Pakistan’s efforts to fight terrorism are running into financial troubles on account of a trust deficit between Islamabad and Washington. The US has refused to reimburse fully the claim made by Pakistan from the Coalition Support Fund for 2008.

Under an agreement between the two governments the US is required to repay Pakistan “legitimate expenditure” incurred in support of its military operations. But over the years this process has not only slowed down, it has also become complex leading to delays and shortfalls.

For 2008, Pakistan has received only $897m for its claim of $1.4bn. What one can make out from the report of the General Accountability Office is that the US Defence Department has tightened its guidelines to validate the reimbursement claims emanating from Islamabad. Comments such as “inadequate substantiation” and “compensation for collateral damage not reimbursable” pepper the report.

The question is: why? It seems that on several occasions Pakistan has failed to provide proper documentation and receipts while in other cases it has pressed for claims that are, at best, only very distantly related to the programme in question.
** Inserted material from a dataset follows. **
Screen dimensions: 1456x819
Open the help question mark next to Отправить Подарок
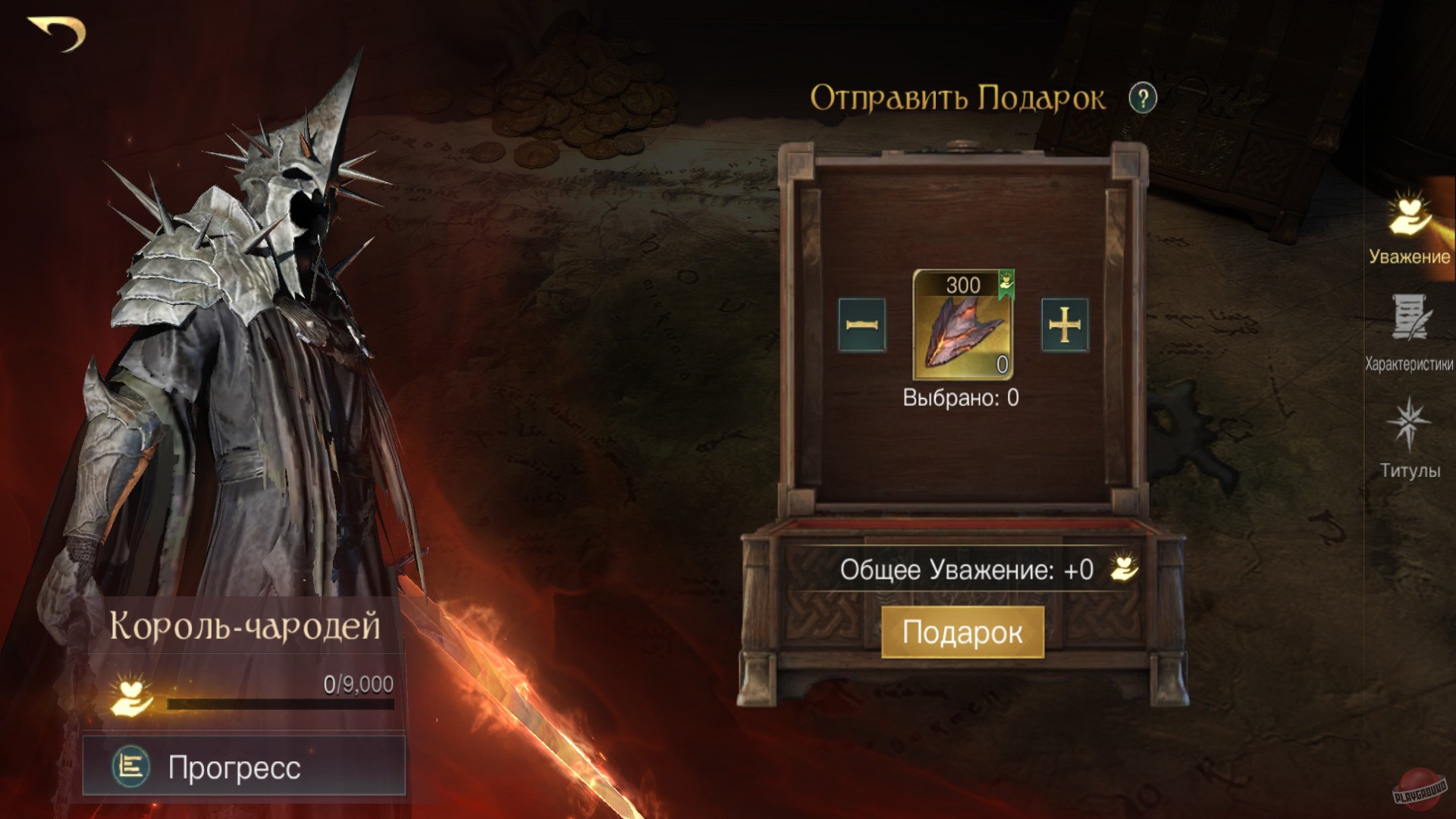[1142, 99]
And yet the fact of the matter is that the sums involved are a mere rounding error for the US: what after all is half a billion for a country that spends hundreds of billions of dollars yearly on its defence?
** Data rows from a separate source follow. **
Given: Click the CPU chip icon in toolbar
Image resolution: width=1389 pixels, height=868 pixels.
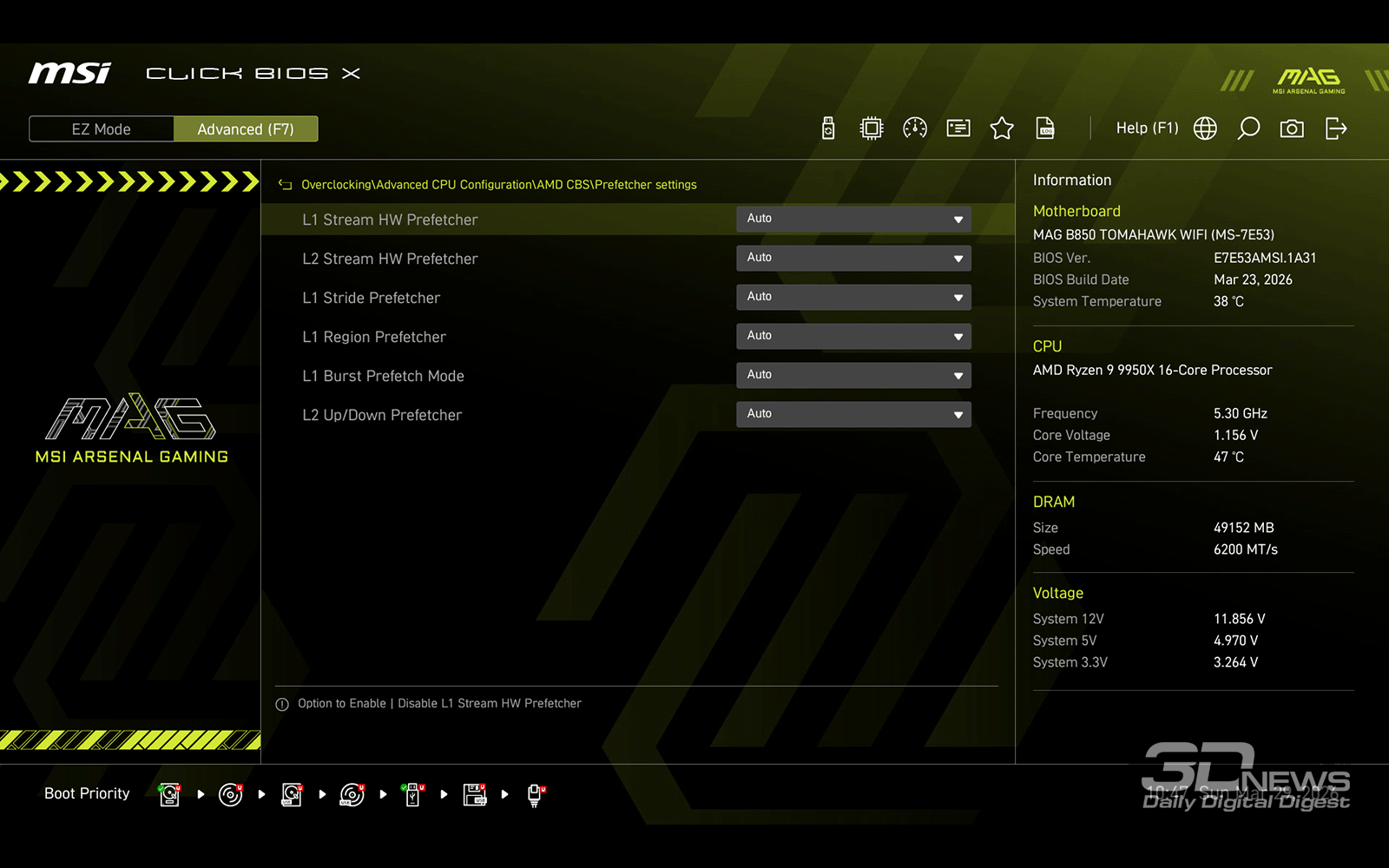Looking at the screenshot, I should pos(871,128).
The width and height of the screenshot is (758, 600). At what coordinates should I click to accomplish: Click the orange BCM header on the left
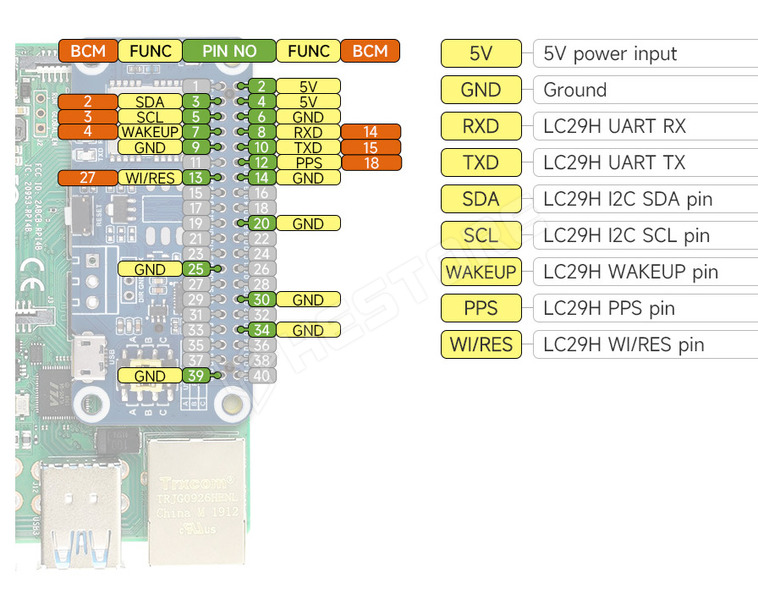coord(88,51)
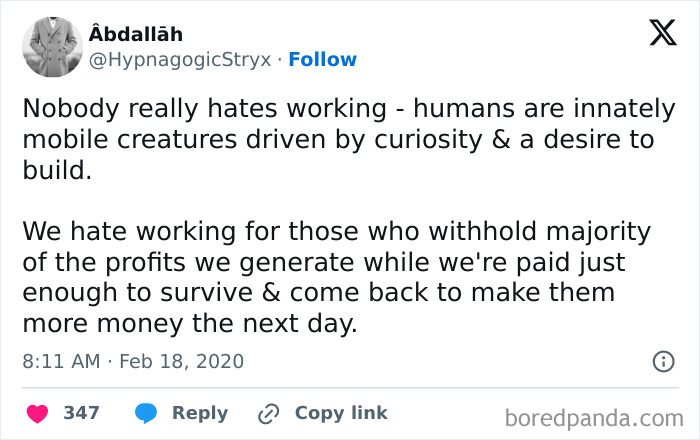Click the 8:11 AM time text
The height and width of the screenshot is (440, 700).
pyautogui.click(x=56, y=361)
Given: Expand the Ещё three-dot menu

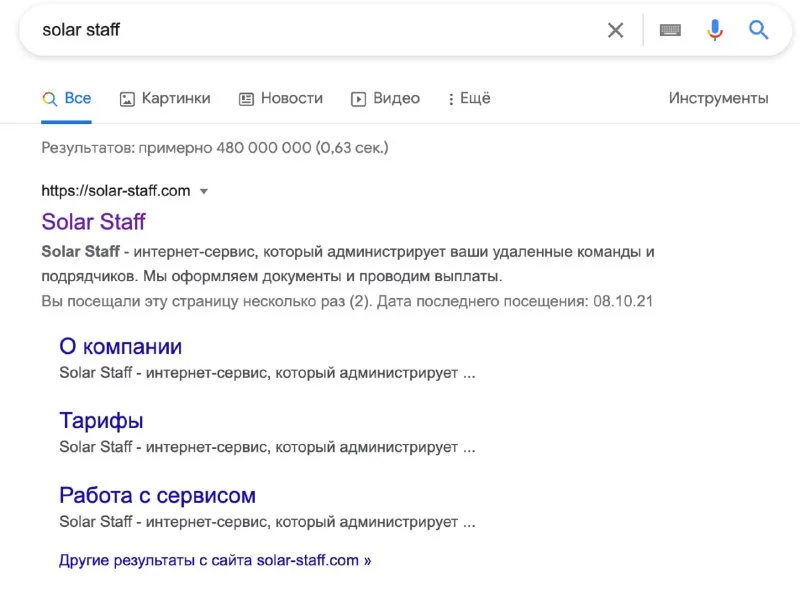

It is telling that the rate of rejection of claims has risen to 35 per cent for 2008 compared to a mere two per cent for January 2004 to August 2006. What appears to be behind the get-tough approach, then, is more than good accounting standards. The CSF appears to have become another lever for the Americans to press the Pakistanis in a difficult relationship fraught with mutual suspicion. The impact, though, should not be exaggerated: cooperation between the two countries is continuing on many other fronts and fiscally the IMF is still taking a benign view of Pakistan’s escalating budget deficit. And yet it is totally unnecessary: Pakistanis using delay tactics over visas; Americans choking CSF flows — both sides need to stop needling the other on peripheral issues.